WHAT THE TASK REQUIRES | Could you report every line of the listing below that holds the word "entry"?

DATASET RECORDS |
* * *

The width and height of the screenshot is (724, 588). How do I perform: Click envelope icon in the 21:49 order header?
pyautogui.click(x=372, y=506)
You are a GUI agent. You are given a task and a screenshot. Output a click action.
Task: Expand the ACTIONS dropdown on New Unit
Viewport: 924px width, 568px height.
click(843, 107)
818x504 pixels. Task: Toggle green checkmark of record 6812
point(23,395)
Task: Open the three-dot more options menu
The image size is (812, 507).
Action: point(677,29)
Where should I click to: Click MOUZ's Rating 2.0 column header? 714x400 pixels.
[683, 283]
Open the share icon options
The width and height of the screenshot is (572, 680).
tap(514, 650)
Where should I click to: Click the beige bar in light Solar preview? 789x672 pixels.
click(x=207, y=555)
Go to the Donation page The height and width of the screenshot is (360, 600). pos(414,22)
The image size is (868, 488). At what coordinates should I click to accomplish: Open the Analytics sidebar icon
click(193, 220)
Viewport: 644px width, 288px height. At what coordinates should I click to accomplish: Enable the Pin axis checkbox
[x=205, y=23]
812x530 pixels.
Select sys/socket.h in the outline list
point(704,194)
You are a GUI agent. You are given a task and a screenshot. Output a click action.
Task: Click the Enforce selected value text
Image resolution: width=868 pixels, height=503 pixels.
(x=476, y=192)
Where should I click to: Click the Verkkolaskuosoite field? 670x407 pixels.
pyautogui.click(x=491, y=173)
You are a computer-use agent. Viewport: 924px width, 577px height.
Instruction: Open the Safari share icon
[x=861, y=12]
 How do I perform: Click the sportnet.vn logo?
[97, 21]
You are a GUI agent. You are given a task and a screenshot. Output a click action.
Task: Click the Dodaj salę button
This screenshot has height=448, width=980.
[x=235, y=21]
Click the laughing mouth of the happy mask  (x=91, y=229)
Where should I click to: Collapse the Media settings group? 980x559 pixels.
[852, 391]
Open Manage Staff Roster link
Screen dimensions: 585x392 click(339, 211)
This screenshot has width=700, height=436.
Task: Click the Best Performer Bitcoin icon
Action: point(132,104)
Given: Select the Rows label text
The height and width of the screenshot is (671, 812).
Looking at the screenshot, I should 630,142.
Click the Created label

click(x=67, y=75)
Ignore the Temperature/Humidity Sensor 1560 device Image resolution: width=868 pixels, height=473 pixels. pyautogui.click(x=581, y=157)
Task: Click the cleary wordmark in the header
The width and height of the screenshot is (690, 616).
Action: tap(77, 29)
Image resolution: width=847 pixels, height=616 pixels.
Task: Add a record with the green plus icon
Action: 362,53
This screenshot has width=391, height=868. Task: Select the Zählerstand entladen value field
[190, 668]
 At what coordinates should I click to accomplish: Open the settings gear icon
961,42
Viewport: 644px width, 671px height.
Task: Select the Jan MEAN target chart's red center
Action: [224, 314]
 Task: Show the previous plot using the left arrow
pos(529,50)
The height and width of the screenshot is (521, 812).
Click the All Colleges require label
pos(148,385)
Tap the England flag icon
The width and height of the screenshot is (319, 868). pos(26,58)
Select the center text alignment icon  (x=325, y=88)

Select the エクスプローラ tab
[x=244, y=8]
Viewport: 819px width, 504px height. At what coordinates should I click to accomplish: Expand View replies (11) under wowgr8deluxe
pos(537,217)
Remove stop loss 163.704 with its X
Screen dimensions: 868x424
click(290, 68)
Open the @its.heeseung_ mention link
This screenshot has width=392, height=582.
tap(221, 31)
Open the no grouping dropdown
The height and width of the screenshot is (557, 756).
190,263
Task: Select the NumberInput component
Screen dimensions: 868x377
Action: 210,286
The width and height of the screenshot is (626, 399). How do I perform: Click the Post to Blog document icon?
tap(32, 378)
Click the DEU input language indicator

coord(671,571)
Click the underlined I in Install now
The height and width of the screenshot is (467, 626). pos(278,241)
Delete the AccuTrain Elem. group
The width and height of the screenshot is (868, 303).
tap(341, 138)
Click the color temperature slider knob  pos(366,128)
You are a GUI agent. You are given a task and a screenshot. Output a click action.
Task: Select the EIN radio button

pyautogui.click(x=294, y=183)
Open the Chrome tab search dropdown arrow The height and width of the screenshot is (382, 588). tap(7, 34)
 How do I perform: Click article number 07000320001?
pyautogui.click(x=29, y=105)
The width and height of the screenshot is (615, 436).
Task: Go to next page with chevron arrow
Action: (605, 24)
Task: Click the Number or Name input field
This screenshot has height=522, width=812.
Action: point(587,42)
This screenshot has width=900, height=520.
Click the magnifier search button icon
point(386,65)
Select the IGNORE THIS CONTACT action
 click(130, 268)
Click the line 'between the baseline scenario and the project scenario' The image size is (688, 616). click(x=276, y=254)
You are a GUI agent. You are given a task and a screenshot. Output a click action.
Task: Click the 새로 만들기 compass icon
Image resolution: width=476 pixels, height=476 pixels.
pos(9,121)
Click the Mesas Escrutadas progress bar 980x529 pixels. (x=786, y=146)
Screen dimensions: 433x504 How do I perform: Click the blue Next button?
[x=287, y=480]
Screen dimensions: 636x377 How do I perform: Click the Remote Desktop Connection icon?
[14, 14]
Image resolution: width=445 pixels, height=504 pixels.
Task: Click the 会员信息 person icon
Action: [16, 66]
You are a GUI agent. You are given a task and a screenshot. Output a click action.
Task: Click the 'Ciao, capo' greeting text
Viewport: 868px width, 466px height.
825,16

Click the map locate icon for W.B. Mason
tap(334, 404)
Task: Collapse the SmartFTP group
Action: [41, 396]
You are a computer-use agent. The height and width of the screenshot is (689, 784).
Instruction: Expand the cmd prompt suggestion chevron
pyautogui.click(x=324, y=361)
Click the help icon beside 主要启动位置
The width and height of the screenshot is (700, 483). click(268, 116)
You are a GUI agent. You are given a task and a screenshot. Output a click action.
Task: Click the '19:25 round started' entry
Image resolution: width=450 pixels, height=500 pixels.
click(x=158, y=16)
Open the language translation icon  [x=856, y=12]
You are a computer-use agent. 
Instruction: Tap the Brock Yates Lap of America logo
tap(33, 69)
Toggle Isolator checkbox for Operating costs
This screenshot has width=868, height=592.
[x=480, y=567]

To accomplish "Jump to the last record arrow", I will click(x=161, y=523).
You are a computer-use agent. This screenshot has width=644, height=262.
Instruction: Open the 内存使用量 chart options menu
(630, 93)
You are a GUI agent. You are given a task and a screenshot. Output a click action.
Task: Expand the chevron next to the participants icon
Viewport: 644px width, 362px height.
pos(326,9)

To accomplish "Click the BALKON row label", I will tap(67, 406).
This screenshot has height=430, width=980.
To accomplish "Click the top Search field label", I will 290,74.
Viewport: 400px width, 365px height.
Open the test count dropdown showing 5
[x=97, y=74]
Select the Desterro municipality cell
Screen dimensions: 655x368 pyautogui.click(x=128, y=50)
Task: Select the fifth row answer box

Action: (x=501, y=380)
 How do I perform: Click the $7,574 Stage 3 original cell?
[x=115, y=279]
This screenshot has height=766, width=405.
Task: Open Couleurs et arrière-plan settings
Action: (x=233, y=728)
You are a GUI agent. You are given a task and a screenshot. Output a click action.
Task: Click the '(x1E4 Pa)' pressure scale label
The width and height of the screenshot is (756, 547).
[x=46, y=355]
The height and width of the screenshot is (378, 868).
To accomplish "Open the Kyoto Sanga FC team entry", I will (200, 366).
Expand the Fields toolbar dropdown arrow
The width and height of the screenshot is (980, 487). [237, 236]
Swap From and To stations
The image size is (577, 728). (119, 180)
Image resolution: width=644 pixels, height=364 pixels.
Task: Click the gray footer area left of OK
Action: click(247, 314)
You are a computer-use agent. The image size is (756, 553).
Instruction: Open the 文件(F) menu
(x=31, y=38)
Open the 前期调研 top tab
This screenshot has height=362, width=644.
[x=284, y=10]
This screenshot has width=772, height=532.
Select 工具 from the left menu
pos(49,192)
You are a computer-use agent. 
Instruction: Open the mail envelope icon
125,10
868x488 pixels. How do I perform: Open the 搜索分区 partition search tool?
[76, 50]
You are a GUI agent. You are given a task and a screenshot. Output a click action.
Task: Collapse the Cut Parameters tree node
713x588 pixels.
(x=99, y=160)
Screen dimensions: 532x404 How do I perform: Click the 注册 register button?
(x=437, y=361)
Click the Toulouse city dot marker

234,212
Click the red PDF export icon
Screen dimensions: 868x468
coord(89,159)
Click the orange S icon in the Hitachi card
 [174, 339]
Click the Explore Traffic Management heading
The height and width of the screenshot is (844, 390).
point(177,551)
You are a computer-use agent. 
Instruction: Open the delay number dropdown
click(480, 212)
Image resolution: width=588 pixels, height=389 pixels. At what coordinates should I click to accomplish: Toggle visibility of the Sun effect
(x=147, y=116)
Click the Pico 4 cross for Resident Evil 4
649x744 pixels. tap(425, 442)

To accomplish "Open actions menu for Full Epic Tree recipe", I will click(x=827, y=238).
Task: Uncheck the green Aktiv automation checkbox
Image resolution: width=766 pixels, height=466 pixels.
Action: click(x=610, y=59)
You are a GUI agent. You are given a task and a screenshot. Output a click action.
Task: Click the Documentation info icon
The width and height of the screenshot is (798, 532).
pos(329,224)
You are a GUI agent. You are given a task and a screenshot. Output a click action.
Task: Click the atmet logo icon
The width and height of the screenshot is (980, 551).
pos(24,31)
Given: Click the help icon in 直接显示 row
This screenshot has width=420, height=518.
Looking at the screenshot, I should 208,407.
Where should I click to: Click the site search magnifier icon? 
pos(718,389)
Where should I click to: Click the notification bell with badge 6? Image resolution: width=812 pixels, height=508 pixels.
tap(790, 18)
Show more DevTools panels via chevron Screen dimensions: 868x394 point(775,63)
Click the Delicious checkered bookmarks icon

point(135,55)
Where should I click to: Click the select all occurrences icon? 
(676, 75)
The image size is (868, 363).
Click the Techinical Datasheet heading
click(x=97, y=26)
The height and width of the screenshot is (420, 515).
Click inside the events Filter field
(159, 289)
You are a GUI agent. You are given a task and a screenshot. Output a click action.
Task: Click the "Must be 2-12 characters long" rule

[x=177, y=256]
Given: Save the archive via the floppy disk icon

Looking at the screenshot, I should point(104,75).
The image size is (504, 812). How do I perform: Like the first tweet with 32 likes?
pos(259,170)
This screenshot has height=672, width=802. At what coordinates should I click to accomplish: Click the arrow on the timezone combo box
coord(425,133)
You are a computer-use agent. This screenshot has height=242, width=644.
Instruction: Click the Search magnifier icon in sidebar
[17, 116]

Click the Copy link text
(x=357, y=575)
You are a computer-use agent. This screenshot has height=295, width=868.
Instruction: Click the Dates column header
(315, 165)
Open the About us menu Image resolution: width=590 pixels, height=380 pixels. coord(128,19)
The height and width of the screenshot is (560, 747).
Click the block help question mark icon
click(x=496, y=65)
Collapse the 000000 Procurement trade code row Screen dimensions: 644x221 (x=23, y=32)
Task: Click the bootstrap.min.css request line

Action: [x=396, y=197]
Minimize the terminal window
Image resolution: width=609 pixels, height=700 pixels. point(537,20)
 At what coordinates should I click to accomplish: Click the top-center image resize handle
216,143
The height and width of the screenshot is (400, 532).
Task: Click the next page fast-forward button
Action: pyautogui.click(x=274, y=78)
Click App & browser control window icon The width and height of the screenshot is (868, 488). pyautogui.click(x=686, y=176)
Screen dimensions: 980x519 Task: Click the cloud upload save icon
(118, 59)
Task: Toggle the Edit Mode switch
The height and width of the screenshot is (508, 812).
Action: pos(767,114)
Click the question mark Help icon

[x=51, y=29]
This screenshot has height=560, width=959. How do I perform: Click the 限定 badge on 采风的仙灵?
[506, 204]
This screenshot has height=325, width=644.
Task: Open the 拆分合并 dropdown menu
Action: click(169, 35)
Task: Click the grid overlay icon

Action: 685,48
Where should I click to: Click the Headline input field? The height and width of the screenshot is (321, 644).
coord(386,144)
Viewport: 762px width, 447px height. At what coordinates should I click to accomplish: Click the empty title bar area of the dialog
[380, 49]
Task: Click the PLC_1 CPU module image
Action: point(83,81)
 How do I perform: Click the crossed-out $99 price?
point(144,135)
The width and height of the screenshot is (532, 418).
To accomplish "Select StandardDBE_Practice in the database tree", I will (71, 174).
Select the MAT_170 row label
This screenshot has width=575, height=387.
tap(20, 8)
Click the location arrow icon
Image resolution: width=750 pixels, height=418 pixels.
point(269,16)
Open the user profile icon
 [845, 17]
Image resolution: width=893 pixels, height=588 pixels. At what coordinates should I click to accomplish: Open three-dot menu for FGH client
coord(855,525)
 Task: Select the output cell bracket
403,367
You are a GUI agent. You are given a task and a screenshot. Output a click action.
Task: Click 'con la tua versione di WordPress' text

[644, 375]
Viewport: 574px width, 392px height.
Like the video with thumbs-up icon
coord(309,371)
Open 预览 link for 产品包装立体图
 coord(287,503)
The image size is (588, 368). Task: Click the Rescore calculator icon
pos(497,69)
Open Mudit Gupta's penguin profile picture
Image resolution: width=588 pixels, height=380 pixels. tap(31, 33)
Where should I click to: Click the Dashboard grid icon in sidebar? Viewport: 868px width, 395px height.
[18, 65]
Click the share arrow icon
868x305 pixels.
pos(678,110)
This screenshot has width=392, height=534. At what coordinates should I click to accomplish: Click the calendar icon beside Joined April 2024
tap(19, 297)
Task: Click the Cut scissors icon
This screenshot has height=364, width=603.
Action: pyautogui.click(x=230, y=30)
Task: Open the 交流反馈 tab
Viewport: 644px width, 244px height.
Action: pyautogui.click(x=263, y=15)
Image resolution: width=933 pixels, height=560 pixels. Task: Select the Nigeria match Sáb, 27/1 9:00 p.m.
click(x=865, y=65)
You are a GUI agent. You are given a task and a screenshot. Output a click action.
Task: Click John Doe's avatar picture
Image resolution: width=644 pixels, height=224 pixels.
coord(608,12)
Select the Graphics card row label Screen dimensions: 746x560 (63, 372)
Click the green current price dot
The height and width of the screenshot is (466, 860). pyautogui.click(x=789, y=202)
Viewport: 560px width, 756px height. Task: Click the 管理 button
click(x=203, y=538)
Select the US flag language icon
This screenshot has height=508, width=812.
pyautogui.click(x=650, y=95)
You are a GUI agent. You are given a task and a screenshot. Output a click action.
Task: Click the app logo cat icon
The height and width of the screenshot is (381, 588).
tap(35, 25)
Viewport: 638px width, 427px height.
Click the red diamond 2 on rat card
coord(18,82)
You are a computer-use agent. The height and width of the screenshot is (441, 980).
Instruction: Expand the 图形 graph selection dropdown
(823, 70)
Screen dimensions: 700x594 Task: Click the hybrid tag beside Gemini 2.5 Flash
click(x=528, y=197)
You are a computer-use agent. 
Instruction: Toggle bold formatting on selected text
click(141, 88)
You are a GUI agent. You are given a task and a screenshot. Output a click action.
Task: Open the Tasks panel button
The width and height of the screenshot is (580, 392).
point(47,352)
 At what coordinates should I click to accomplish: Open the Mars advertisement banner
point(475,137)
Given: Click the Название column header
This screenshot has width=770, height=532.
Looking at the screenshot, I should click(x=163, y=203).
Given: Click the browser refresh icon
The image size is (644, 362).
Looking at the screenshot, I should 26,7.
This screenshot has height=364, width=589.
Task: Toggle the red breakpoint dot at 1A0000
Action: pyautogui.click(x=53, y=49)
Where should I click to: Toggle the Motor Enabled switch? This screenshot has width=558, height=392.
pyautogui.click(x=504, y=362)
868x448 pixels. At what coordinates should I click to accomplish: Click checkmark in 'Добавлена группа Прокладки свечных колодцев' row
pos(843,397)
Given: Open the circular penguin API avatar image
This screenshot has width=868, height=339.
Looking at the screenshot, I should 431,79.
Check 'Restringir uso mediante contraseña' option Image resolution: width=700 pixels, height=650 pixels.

* * *

EXERCISE SOLUTION |
Task: Click the '19:25 round started' entry
To accomplish "Open the Kyoto Sanga FC team entry", I will (200, 366).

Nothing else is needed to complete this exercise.